Custom attention vs allennlp attention

Hi,
I have implemented the following attention function, adapting it from an, as it called “attention bi lstm” class I found (https://github.com/littleflow3r/attention-bilstm-for-relation-classification/blob/master/model.py),

def attention(out, hidden):
    out = out.permute(1,0,2)
    hidden = hidden.squeeze(0)
    attn_weights = torch.einsum('pqr,pr->pq', [out, hidden])
    soft_attn_weights = F.softmax(attn_weights, 1)
    new_hid = torch.einsum('pqr,pq->pr', [out, soft_attn_weights])
    return new_hid

as I mentioned, this is intended to be used after an lstm, and works in my code.

Calling it with

out: torch.Size([2, 2, 3])
hidden: torch.Size([2, 3])

gives torch.Size([2, 3])

or with
hn: torch.Size([2, 4])
out.shape: torch.Size([3, 2, 4])

attention(out, hn).shape: torch.Size([2, 4])

(example:
hn = torch.FloatTensor([[0, 0, 0, 0], [1, 1, 1, 1]])
out = torch.FloatTensor([[[1, 2, 3, 4], [4, 5, 6, 7]], [[1, 2, 3, 4], [4, 5, 6, 7]], [[7, 8, 9, 10], [10, 11, 12, 13]]])
)

But if I use allennlp attention implementations, I have:

linear = CosineAttention(normalize=False)
output = linear(
torch.FloatTensor([[0, 0, 0], [1, 1, 1]]),
torch.FloatTensor([[[1, 2, 3], [4, 5, 6]], [[7, 8, 9], [10, 11, 12]]]),
)
output.shape
torch.Size([2, 2])

[2, 3], [2, 2, 3] —> [2, 2]

linear = DotProductAttention(normalize=False)
output = linear(
torch.FloatTensor([[0, 0, 0], [1, 1, 1]]),
torch.FloatTensor([[[1, 2, 3], [4, 5, 6]], [[7, 8, 9], [10, 11, 12]]]),
)
output.shape
torch.Size([2, 2])

[2, 3], [2, 2, 3] —> [2, 2]

and if I use the second example, I have error because it works differently and waits different dimensions.
RuntimeError: Expected tensor to have size 2 at dimension 0, but got size 3 for argument #2 ‘batch2’ (while checking arguments for bmm)

Can you provide some feedback?
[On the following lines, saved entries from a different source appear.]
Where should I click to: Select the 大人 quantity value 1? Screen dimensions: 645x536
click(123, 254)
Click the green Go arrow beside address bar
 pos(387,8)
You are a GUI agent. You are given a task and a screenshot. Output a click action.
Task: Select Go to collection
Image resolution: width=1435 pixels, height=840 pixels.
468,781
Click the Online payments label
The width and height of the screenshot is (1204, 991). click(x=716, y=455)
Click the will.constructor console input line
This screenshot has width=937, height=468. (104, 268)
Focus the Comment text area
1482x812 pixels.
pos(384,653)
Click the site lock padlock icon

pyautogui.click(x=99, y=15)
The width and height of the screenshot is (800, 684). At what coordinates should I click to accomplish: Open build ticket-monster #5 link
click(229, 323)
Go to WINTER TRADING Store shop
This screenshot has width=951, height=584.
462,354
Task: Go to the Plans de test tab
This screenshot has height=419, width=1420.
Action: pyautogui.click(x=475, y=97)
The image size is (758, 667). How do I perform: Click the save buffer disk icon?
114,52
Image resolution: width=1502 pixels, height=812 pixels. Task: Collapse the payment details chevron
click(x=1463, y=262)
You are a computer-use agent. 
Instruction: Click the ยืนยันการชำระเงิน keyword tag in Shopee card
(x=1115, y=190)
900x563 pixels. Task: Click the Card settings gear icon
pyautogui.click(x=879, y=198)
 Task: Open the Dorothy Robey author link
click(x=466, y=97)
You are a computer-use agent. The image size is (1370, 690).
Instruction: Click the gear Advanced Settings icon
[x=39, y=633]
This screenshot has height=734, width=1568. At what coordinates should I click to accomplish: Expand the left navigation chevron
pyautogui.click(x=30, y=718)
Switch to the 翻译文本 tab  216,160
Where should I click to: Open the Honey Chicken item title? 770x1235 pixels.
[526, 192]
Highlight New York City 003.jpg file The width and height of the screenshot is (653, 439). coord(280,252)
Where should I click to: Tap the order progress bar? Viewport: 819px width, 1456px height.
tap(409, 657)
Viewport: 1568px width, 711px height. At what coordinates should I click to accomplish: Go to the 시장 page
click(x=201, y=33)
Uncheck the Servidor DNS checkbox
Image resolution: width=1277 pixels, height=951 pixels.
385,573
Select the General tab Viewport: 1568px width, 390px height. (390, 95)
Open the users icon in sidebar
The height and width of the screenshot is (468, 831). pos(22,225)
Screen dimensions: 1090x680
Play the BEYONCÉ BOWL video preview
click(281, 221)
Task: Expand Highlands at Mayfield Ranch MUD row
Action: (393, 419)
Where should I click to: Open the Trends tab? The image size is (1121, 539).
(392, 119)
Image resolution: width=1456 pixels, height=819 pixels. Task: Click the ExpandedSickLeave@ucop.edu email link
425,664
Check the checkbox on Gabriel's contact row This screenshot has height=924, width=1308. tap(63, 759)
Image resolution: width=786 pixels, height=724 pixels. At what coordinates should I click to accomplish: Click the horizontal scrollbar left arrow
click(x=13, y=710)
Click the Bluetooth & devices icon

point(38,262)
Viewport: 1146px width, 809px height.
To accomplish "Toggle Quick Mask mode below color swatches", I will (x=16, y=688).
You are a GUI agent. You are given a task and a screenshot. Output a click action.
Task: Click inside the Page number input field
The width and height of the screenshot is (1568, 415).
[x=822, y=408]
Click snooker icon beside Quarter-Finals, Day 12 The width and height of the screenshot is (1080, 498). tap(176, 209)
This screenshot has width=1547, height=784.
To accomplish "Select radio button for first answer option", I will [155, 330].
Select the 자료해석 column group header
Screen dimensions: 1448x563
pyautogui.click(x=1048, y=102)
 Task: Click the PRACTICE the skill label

Is my implementation wrong?
I would like to replace my implementation with allennlp’s attention functions!
But are those implementations appropriate for applying them after an lstm output?
Your help would be much appreciated.

It’s hard to know what your intended operations are without having more descriptive code. Our code is computing attention weights, not the weighted sum. So our inputs are (batch_size, num_elements, embedding_dim) and (batch_size, embedding_dim), and our output is (batch_size, num_elements). We then have a weighted_sum() function that will compute the (batch_size, embedding_dim) attention-weighted vector. It looks like your function is doing both at the same time.

OK, it works, thanks for the help.
Specifically the last four lines substituted my custom function, and now I can experiment with different attention functions:
outputs_prem, hidden_prem = self.rnn(translated_prem)
# instead of the following four lines we could use this:
# hidden_prem = attention(outputs_prem, hidden_prem)

        outputs_prem = outputs_prem.permute(1,0,2)
        hidden_prem = hidden_prem.squeeze(0)
        hidden_prem_att = cosineAttention(hidden_prem, outputs_prem)
        hidden_prem = weighted_sum(hidden_prem, hidden_prem_att)

Thanks